The destination: Herzberger Teleskoptreffen in Jeßnigk, deep in southern Brandenburg, legendary for its dark skies and its relaxed community of stargazers, tinkerers, and astrophotography nerds. This year, I was determined to attend — especially because my eldest son’s long-standing dream was a road trip with camping.
But as so often happens, we set off late. The plan was to leave Chemnitz at 3pm to get there stress-free before sunset. In reality, it was 5pm before we finally rolled out, glancing at the horizon and the clock with every kilometer. Every minute counted, daylight was quickly fading — and I desperately wanted to avoid driving onto the field with my headlights beaming when it was already dark. After all, there’s nothing worse than dazzling astrophotographers with bright lights.
Traffic was merciful. Brandenburg greeted us with wide-open spaces and golden late summer sun. Shortly before 7pm, that familiar sense of anticipation bubbled up: My son quivered with excitement in the passenger seat. I searched for the first hint of the observatory, somewhere behind pollarded willows and rising mist. The meadow beside the observatory was calling: Everywhere, tripods sparkled, you could catch a whiff of campfire smoke, and telescopes of every kind pointed towards the sky.

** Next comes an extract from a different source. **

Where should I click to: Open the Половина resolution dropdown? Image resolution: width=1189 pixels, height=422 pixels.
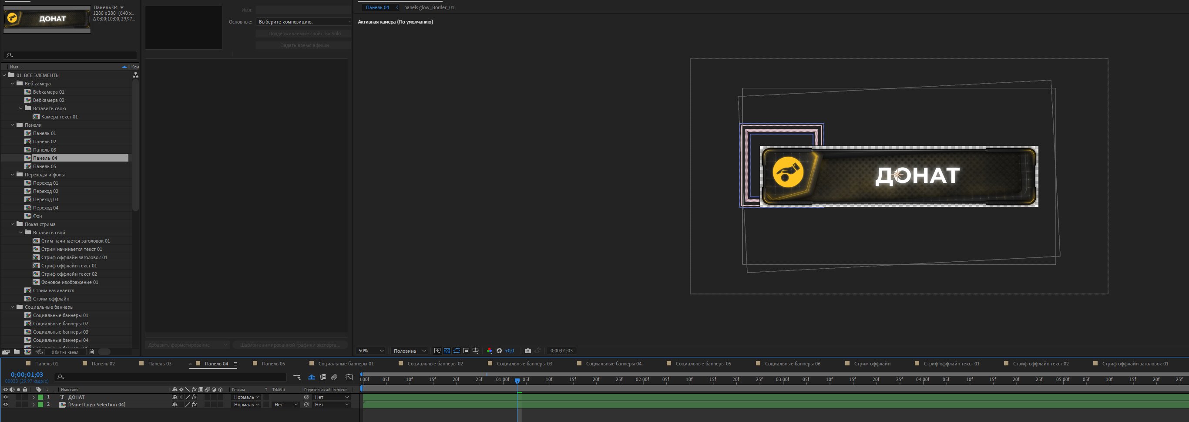[x=409, y=351]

My friend Ronald was already waving. He’d saved us a spot, and before we fully stepped out of the van, childhood excitement, adult haste, and that famous “finally arrived” feeling mingled together. After a quick lap around the field — past impressive gear and the focused looks of other astronomy fans — we unloaded: My Askar 103APO and mount, sleeping bags, and everything an astronomer’s (and his son’s) heart needs on the road.
Then the ritual begins: untangling cables, aligning the mount, collimating, double-checking everything. Meanwhile, a blanket of wispy clouds slides past. It’s almost a shame — but as we eat dinner, sitting in the grass, the sky opens up. Suddenly, a wonderfully dark sky stretches above. All struggles forgotten.
The band of the Milky Way was so clear, luminous, and intense — brighter than in most childhood memories — stretching all the way down to the horizon. Even the iPhone snapped surprisingly impressive shots.
My target for tonight was the Lion Nebula Sh2-132 — an old acquaintance that defeated me on a past attempt. Tonight, though, everything clicked: the mount purred along reliably, the guiding values were a dream, and now and then a neighbor’s headlamp flickered as new arrivals whispered greetings through the darkness.
After midnight we crawled — happy, tired, our heads full of celestial thoughts — into our van. It was our first night sleeping in there, surrounded by telescope boxes and the comforting hum of the cooler. Through the windows, the last stars sparkled, one last sliver of the Milky Way — a scene you’d want to frame.
If only there weren’t a final midnight visitor: Four mosquitoes had snuck into the car — turning an almost perfect astrophotography night into a small, buzzing challenge.
That’s how these stargazing nights are: vast, unexpected, unforgettable — and sometimes, with mosquitoes.